■ Required action: Only one stretch of the data is wanted: the line containing "[Visit Altcha.org] (295, 1779)", the line containing "Conditions Générales de Ventes (446, 1285)", and every line between them, copied exactly.

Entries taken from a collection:
=-=-=

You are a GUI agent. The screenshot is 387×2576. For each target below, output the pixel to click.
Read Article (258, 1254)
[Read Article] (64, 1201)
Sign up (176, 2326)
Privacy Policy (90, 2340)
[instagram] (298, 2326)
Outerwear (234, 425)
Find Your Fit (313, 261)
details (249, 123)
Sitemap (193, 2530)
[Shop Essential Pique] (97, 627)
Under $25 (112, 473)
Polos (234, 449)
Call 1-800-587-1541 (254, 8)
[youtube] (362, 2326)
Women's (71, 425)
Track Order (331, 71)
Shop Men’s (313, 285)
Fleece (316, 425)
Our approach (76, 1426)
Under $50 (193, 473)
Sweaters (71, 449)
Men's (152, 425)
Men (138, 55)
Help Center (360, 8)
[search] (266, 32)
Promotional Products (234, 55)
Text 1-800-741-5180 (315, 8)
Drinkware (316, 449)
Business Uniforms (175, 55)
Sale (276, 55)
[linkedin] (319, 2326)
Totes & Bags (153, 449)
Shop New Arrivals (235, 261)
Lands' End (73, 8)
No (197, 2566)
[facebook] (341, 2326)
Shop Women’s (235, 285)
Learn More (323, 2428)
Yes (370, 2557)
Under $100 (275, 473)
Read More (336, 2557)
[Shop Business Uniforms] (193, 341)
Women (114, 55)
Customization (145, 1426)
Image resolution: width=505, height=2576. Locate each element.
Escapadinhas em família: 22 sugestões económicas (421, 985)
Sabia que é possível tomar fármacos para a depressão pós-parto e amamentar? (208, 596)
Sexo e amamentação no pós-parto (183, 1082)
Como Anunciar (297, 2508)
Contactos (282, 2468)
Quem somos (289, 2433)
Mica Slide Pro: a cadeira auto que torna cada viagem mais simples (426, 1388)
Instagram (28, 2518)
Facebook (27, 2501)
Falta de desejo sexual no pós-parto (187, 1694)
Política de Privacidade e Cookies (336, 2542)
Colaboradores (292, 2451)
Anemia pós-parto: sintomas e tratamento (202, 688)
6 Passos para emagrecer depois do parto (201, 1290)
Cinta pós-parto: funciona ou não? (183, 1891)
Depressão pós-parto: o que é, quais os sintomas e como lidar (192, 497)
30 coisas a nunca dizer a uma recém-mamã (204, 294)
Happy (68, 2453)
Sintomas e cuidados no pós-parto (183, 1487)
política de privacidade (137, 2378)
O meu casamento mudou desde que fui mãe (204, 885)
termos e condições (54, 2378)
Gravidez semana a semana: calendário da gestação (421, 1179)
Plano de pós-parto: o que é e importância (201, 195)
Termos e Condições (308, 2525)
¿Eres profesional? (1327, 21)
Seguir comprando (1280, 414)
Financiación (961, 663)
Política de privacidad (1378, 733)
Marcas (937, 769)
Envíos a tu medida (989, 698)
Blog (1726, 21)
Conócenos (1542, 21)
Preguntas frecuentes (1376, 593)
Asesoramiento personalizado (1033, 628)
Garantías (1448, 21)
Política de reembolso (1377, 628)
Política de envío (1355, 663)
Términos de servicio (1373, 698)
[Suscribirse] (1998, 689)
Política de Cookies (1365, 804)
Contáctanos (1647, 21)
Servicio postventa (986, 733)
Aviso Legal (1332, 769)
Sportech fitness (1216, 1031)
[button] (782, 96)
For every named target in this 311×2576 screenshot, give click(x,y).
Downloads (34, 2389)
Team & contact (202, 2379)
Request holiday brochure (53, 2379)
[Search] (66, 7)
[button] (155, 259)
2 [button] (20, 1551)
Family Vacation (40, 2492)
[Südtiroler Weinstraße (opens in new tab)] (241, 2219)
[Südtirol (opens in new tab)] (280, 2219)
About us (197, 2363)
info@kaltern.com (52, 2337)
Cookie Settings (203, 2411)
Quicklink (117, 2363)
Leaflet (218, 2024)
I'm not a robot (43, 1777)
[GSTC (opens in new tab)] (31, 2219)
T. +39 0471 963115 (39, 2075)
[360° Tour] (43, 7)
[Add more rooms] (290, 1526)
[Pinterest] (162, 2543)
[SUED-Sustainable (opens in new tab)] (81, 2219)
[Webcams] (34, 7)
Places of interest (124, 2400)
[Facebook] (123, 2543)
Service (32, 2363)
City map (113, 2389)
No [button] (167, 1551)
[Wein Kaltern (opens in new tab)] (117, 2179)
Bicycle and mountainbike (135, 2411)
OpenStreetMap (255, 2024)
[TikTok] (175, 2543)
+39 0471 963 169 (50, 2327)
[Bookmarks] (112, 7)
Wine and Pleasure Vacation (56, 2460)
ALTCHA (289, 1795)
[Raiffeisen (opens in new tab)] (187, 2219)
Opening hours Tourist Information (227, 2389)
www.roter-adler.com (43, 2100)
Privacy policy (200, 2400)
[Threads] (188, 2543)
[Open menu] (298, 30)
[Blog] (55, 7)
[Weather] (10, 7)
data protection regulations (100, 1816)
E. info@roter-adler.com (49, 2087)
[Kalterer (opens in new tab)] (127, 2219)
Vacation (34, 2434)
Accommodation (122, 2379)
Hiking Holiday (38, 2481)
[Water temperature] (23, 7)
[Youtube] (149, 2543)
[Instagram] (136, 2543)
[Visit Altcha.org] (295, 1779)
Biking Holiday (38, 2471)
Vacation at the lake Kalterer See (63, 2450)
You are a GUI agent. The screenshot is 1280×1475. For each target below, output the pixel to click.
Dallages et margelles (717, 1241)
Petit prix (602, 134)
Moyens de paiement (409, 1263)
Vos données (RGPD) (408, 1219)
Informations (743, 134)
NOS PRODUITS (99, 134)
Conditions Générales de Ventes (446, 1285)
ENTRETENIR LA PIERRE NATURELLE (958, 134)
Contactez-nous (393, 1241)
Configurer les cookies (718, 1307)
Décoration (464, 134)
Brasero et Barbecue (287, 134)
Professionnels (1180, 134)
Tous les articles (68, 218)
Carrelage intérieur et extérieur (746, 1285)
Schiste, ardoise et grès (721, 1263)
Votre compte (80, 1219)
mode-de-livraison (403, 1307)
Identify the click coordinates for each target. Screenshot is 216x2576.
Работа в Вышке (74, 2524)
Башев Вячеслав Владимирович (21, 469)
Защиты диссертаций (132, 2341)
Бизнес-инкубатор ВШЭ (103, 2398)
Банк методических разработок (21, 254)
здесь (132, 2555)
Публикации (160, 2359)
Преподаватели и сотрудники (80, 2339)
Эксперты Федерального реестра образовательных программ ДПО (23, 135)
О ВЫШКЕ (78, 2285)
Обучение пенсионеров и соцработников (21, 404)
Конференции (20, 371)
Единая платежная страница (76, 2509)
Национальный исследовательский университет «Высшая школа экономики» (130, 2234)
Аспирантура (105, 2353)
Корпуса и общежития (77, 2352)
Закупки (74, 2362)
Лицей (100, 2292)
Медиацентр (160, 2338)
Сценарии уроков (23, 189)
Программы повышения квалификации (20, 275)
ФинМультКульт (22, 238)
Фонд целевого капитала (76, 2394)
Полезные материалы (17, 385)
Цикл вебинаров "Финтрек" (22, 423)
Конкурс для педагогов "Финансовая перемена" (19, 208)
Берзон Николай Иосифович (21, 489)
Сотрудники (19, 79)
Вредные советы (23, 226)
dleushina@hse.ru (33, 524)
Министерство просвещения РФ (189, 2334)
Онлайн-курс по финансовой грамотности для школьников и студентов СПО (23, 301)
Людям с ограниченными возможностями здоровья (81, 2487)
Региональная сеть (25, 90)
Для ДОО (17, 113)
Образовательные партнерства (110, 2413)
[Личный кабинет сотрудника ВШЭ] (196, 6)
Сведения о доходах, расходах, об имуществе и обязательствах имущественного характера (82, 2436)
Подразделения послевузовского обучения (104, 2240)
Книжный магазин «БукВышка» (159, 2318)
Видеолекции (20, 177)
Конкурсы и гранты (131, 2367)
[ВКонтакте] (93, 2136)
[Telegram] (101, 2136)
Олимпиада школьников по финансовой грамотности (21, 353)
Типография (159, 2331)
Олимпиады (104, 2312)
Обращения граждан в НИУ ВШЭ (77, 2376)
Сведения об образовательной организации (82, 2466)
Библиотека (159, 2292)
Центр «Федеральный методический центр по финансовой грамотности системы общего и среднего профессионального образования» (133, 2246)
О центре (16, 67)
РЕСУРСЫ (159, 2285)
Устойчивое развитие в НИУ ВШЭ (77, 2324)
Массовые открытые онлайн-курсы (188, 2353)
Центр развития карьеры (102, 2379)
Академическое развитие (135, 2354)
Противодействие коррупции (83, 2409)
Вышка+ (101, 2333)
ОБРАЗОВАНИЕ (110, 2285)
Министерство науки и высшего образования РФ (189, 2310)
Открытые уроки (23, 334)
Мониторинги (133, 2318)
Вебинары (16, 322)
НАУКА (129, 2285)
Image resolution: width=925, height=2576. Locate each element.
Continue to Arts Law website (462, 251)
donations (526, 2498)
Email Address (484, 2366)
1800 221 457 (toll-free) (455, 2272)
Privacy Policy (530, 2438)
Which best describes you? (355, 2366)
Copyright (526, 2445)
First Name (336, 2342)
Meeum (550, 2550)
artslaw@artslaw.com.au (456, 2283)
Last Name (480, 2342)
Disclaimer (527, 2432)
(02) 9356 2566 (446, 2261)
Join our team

=-=-=

■ Solution to the problem:
[Visit Altcha.org] (295, 1779)
Biking Holiday (38, 2471)
Vacation at the lake Kalterer See (63, 2450)
You are a GUI agent. The screenshot is 1280×1475. For each target below, output the pixel to click.
Dallages et margelles (717, 1241)
Petit prix (602, 134)
Moyens de paiement (409, 1263)
Vos données (RGPD) (408, 1219)
Informations (743, 134)
NOS PRODUITS (99, 134)
Conditions Générales de Ventes (446, 1285)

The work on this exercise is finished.